→ **Document segment**

[START]

Horticulture researchers have estimated that 75% of the roots may be lost when digging field-grown nursery stock. Cultural practices by the nursery-person, such as root pruning, irrigation, fertilization, root-ball configuration, and digging techniques, influence the percentage of harvested roots. Water stress, due to removal of most of the water absorbing roots, is the primary cause of transplant failure. Most water absorption capability within a transplanted root-ball results from very small diameter roots. These fragile roots are the first to suffer from excessive water loss in newly transplanted trees.
Trickle irrigation is the frequent application of small quantities of water on or below the soil surface is called trickle irrigation. This type of irrigation system delivers water, and can distribute nutrients and other chemicals directly to the root zone of the plant. Applied quantities closely match evapotranspiration and nutrient demand. Water is distributed through emitters placed along the water delivery (lateral) pipe in the form of drops, tiny streams or miniature sprays. Trickle methods include drip, bubbler and spray irrigation. In some cases the drip line may be buried under the soil surface and called subsurface trickle irrigation Trickle irrigation systems operate at low pressure; therefore, they require less energy for water pumpage when compared to other high pressure irrigation systems. Also, because of their precise application, they conserve water and nutrients when managed well. Because of the potential water and energy savings, trickle systems have become popular, and the number of acres under trickle irrigation is increasing every year.

[END]

→ **Extracted material**
[START]

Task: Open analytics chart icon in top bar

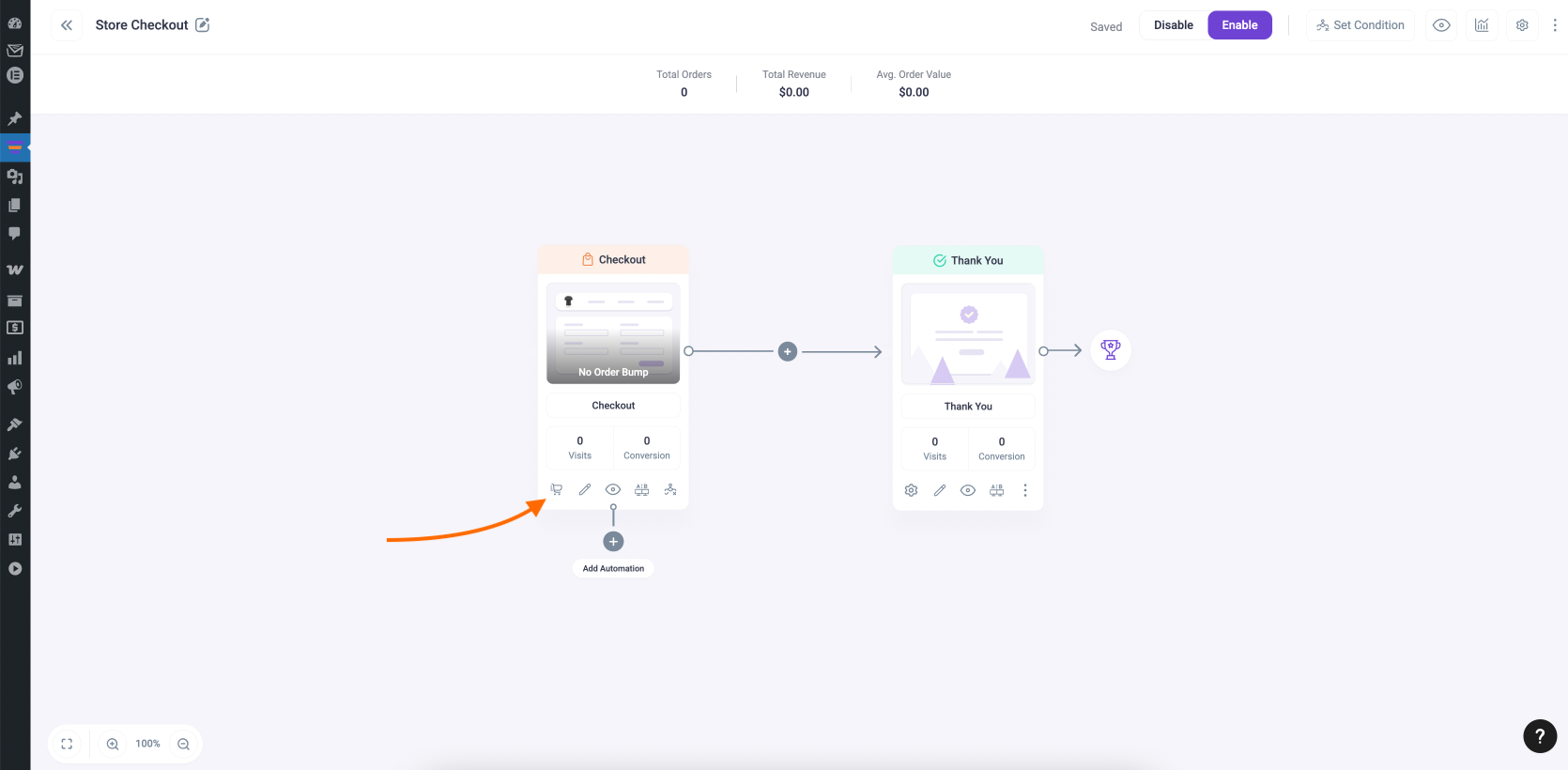Action: tap(1482, 25)
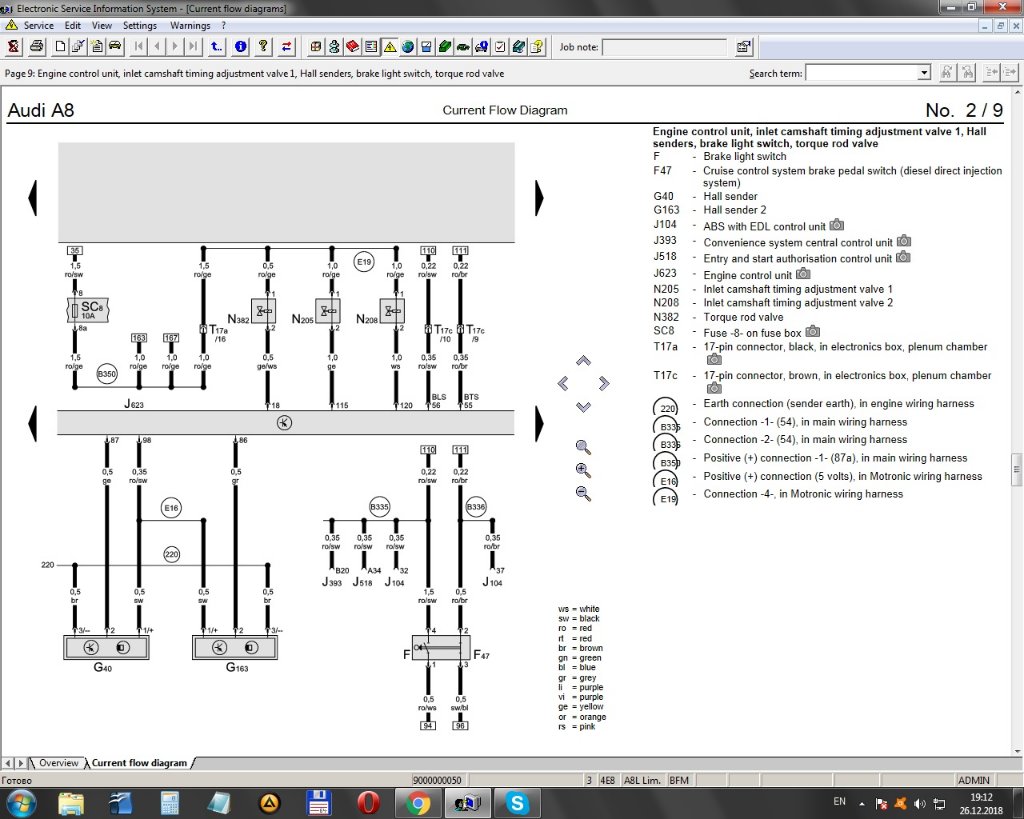
Task: Click the yellow warning triangle toolbar icon
Action: pos(390,46)
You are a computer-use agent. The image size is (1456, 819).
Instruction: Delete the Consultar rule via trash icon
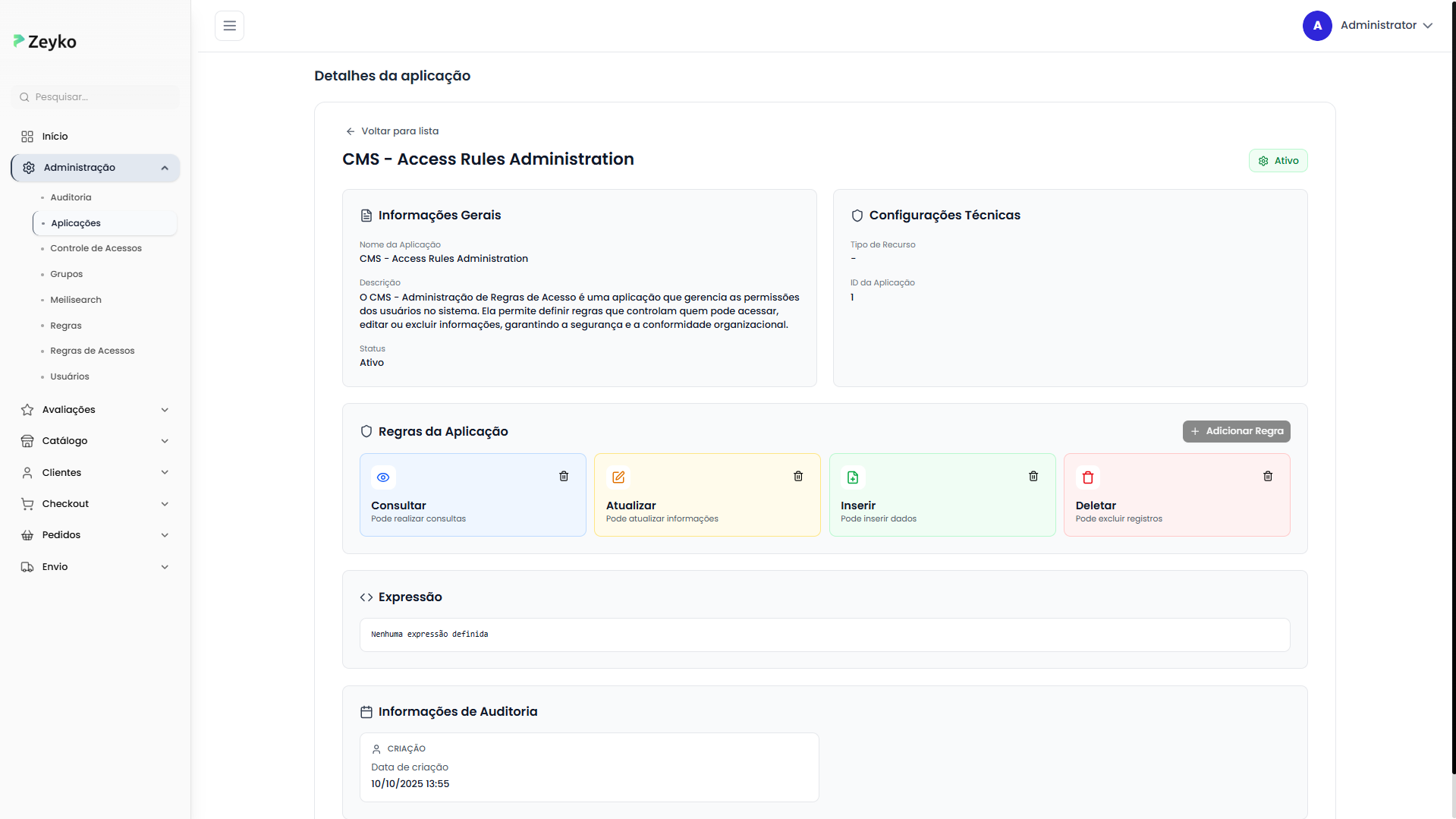click(564, 476)
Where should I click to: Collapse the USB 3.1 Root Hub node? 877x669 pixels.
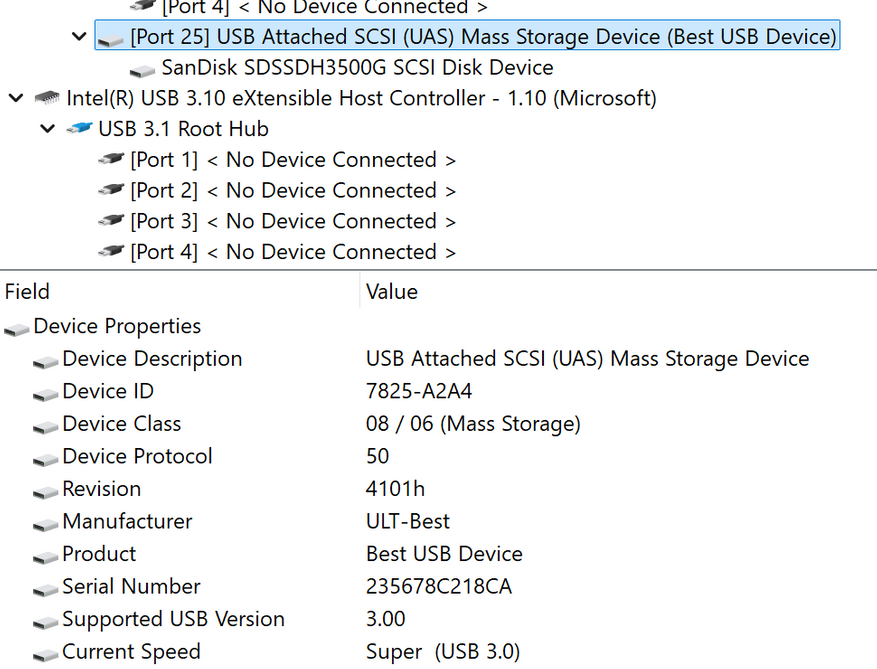point(47,129)
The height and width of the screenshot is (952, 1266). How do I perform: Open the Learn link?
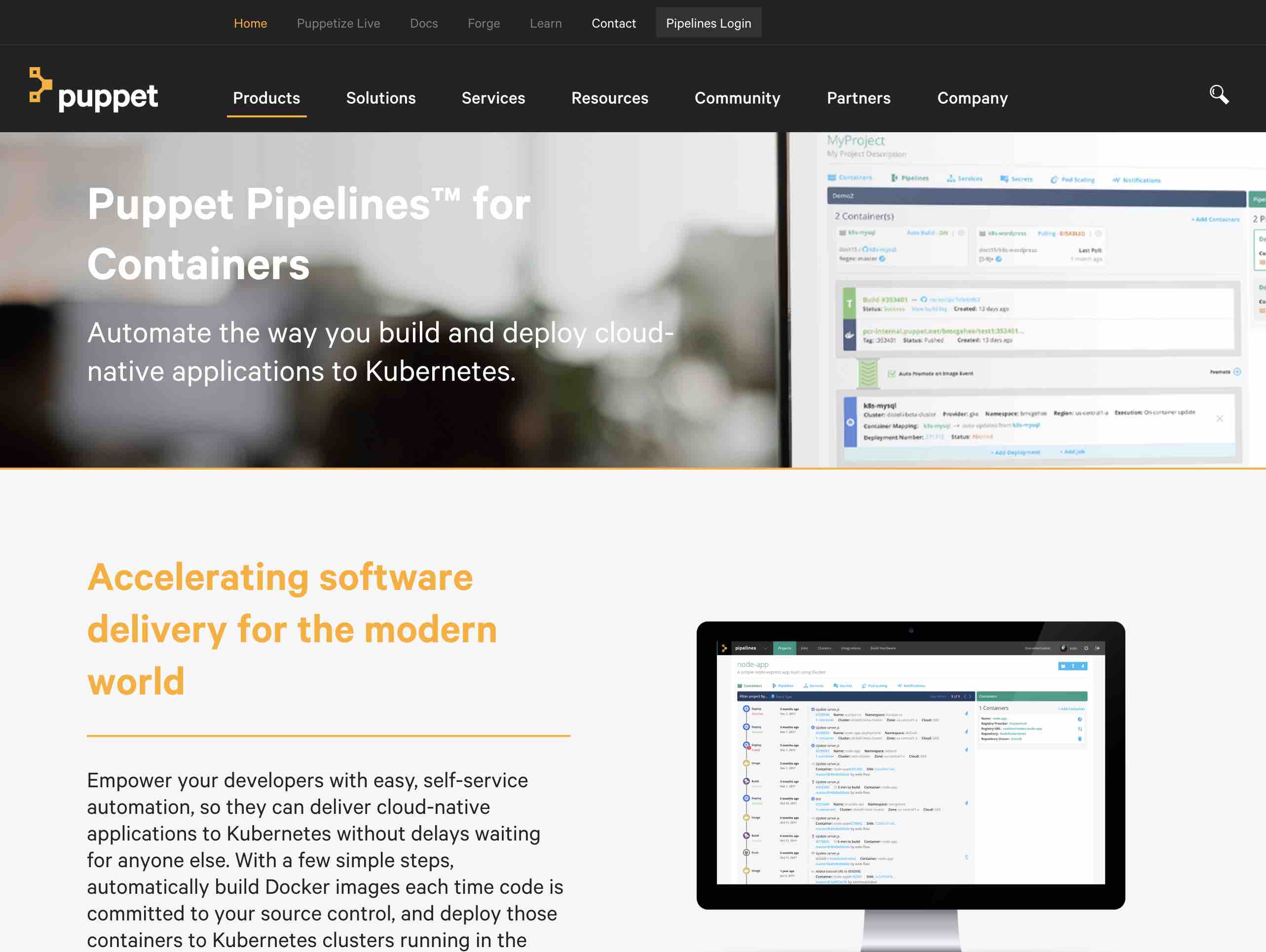(546, 24)
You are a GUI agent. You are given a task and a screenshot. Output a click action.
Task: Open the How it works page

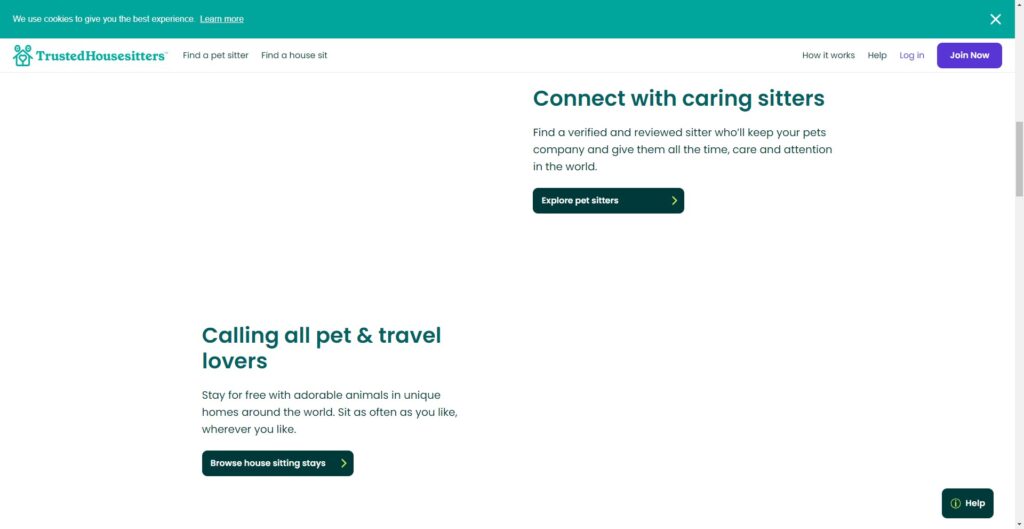click(x=828, y=56)

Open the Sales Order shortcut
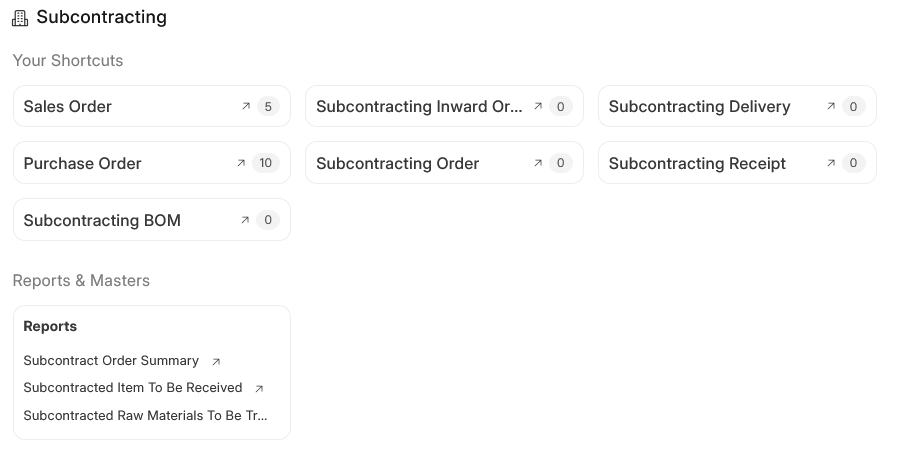[x=68, y=107]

[END]

→ **Work instructions**
- 1) Please rewrite the stretch of the irrigation passage from "Horticulture researchers have" through "newly transplanted trees.", changing "nursery-person" to "grower".
- 2) Continue the irrigation passage from its final sentence.
The data shown with the irrigation passage were taken from a separate source.

→ **Per-task answers**
- 1)
Horticulture researchers have estimated that 75% of the roots may be lost when digging field-grown nursery stock. Cultural practices by the grower, such as root pruning, irrigation, fertilization, root-ball configuration, and digging techniques, influence the percentage of harvested roots. Water stress, due to removal of most of the water absorbing roots, is the primary cause of transplant failure. Most water absorption capability within a transplanted root-ball results from very small diameter roots. These fragile roots are the first to suffer from excessive water loss in newly transplanted trees.

- 2)
Drip irrigation provides excellent water management and conservation with a minimum of water. More and more growers are using drip irrigation on row crops. Drip irrigation applying small amounts of water slowly and frequently through emitters spaced along polyethylene tape or tubing is now the main method used to irrigate. The reasons for the growing popularity of drip irrigation are several. Drip irrigation offers improved yields, requires less water, decreases the cost of tillage, and reduces the amount of fertilizer and other chemicals to be applied to the crop. Because drip irrigation makes it possible to place water precisely where it is needed and to apply it with a high degree of uniformity, it lessens both surface runoff excess water running off the lower end of the field and deep percolation water flowing down through the soil past the root zone where cannot be used by the crop. Drip irrigation can also be used in conditions unsuitable for other irrigation methods on steep and undulating slopes, in very sandy soils, and in fields with widely varying soils.
These features make drip irrigation potentially much more efficient than other irrigation methods, which can translate to a significant water savings. But drip irrigation can only achieve this level of high efficiency if the system is carefully designed and managed so as to prevent such problems as emitter clogging and differences in emitter flow rates stemming from pressure variations in the irrigation system or from differences in emitters and flow passages originating in the manufacturing process.
The positive aspects of a drip system
- Very high potential for water savings
- Easier for above-surface installation, retrofitting capabilities and repairs
- Uniformity improves 20-50 percent
- Overspray reduced almost 100 percent (reduces liability)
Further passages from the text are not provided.